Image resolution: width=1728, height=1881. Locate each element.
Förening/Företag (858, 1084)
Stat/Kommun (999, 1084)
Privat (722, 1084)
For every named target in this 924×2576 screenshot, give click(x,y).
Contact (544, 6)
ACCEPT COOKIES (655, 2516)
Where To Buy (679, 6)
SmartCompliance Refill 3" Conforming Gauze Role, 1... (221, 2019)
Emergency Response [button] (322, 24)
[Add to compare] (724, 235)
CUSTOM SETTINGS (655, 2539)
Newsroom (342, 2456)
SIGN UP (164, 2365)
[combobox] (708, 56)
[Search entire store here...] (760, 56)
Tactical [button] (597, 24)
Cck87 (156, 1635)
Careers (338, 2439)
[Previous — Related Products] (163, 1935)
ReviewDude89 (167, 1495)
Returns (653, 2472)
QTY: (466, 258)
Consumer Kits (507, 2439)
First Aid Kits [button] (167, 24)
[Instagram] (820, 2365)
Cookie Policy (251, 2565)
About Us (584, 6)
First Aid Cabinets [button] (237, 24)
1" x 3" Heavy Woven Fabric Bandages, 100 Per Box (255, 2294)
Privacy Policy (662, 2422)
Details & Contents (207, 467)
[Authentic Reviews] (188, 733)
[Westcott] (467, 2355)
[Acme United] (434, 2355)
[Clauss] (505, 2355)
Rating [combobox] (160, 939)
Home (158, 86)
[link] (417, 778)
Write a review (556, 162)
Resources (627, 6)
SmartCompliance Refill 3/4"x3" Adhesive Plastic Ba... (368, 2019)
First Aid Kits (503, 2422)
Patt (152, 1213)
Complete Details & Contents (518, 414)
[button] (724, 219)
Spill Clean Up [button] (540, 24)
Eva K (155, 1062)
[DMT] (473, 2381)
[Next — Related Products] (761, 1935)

**Work instruction**
Every line above that includes the word "button" must appear in the answer.

**Response to this task**
Emergency Response [button] (322, 24)
Tactical [button] (597, 24)
First Aid Kits [button] (167, 24)
First Aid Cabinets [button] (237, 24)
[button] (724, 219)
Spill Clean Up [button] (540, 24)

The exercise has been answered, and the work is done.